Your task = Copy out the following records word for word, beginning at the line containing "This screenshot has height=382, width=616." and ending with the line containing "Image resolution: width=800", both included.
■ ■ ■ ■ ■
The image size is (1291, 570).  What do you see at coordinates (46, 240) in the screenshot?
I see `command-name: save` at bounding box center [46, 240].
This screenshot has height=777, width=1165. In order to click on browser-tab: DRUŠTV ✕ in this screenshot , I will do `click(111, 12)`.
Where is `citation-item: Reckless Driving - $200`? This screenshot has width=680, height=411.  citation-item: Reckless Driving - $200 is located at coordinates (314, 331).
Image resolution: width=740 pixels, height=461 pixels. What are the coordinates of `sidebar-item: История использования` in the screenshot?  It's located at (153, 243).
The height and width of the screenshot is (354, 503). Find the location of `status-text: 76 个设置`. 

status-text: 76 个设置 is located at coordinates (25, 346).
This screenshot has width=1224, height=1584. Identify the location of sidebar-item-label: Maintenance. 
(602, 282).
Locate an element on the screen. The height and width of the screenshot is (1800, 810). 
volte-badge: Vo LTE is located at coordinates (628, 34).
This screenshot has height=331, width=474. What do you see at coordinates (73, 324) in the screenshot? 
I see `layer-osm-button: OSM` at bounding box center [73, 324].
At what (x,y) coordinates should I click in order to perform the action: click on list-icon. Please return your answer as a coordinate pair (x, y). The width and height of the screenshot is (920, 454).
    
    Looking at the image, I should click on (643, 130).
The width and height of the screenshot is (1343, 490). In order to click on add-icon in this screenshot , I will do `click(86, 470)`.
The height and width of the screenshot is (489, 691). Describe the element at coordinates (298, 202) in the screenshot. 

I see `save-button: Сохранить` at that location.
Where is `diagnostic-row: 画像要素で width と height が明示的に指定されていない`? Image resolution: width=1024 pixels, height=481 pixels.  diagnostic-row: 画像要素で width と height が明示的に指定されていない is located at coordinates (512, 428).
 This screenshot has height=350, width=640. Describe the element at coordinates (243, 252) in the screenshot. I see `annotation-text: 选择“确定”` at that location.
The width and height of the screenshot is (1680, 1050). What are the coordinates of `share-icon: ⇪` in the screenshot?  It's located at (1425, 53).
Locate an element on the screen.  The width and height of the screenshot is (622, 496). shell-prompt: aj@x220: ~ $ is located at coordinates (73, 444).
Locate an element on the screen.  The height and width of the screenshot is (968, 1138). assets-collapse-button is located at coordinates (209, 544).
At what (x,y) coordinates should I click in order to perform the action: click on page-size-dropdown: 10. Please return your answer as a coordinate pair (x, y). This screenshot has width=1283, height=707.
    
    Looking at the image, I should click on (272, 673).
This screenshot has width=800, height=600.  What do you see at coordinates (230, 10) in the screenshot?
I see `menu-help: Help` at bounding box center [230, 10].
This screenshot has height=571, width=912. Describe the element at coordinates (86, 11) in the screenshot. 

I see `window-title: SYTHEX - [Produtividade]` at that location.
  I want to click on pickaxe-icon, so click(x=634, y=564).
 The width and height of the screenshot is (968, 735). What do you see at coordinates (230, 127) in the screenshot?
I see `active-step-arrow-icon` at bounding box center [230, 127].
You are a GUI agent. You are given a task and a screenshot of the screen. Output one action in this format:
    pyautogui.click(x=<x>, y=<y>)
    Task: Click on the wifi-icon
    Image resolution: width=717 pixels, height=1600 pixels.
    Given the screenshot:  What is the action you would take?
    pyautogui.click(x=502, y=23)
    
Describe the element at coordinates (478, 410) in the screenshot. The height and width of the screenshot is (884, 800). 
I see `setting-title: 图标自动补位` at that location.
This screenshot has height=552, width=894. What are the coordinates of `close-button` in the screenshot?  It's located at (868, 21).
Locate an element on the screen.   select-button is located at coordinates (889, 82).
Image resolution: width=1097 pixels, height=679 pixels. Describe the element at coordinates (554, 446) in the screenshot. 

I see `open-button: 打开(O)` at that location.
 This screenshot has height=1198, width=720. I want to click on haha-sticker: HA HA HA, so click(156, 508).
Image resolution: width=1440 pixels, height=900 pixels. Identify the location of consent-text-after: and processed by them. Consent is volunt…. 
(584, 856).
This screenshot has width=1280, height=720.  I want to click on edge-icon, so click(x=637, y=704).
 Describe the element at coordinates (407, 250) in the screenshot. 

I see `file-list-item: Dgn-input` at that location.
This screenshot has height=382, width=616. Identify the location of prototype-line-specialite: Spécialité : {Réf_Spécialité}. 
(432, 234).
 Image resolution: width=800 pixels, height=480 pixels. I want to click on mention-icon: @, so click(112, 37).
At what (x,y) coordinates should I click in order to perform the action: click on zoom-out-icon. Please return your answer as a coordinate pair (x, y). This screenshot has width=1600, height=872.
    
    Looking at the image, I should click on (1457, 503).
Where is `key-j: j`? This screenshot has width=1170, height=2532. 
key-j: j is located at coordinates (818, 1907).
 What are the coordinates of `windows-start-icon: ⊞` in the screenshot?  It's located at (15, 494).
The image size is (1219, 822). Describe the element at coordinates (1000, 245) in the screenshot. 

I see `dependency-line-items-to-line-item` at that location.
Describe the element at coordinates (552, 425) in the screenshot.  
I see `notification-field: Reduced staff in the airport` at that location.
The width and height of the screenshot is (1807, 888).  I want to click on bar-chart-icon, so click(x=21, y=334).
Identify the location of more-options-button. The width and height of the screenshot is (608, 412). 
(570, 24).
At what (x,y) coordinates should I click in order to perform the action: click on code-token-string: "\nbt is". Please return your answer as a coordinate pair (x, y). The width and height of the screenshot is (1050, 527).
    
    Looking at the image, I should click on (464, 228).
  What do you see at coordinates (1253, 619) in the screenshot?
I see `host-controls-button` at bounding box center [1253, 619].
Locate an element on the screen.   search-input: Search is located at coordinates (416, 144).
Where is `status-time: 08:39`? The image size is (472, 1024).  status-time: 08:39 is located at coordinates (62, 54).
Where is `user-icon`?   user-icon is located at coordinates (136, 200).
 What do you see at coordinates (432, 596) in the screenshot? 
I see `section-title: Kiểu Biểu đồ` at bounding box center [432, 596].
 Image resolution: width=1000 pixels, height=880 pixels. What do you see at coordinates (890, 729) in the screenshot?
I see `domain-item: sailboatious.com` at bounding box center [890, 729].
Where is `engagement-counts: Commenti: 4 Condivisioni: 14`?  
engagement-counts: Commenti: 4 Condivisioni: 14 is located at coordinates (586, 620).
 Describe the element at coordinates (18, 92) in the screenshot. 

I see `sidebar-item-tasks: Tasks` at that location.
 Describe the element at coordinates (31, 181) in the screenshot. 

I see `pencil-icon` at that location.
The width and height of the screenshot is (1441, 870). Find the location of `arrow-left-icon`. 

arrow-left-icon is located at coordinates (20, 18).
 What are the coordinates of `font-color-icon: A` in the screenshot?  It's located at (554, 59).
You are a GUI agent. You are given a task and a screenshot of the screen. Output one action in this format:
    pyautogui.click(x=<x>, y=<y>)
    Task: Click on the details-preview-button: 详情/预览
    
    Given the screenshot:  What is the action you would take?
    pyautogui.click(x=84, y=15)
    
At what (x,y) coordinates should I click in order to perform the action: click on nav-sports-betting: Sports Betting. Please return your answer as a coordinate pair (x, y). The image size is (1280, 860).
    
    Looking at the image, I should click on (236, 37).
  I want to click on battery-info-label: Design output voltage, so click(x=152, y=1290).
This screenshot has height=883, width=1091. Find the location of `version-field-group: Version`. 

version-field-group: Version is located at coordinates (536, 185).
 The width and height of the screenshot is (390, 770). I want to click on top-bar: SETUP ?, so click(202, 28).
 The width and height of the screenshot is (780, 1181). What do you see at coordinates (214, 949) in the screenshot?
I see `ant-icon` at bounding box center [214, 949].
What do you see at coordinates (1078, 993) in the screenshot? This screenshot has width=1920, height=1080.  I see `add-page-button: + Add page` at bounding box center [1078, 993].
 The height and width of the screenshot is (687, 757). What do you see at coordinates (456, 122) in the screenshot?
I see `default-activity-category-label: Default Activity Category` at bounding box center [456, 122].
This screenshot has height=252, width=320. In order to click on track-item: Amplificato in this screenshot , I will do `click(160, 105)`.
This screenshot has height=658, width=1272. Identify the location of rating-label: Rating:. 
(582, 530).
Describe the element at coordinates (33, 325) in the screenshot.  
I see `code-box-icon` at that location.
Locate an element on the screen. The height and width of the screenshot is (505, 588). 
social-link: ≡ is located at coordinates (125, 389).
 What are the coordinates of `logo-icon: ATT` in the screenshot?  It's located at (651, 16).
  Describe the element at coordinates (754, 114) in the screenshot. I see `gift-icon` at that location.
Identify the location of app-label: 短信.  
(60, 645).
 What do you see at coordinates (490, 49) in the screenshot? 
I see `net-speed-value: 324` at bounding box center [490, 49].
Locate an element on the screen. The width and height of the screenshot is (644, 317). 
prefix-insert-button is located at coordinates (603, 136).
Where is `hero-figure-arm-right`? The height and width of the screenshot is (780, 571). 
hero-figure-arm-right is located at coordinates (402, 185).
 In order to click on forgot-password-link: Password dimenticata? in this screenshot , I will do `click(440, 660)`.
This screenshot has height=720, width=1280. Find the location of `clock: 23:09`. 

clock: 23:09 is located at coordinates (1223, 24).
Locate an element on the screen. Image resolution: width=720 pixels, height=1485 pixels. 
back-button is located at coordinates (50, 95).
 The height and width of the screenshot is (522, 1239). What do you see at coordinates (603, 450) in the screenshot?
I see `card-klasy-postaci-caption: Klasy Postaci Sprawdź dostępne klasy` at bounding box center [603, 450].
■ ■ ■ ■ ■
Task answer =
This screenshot has height=382, width=616. Identify the location of prototype-line-specialite: Spécialité : {Réf_Spécialité}. 
(432, 234).
 Image resolution: width=800 pixels, height=480 pixels. I want to click on mention-icon: @, so click(112, 37).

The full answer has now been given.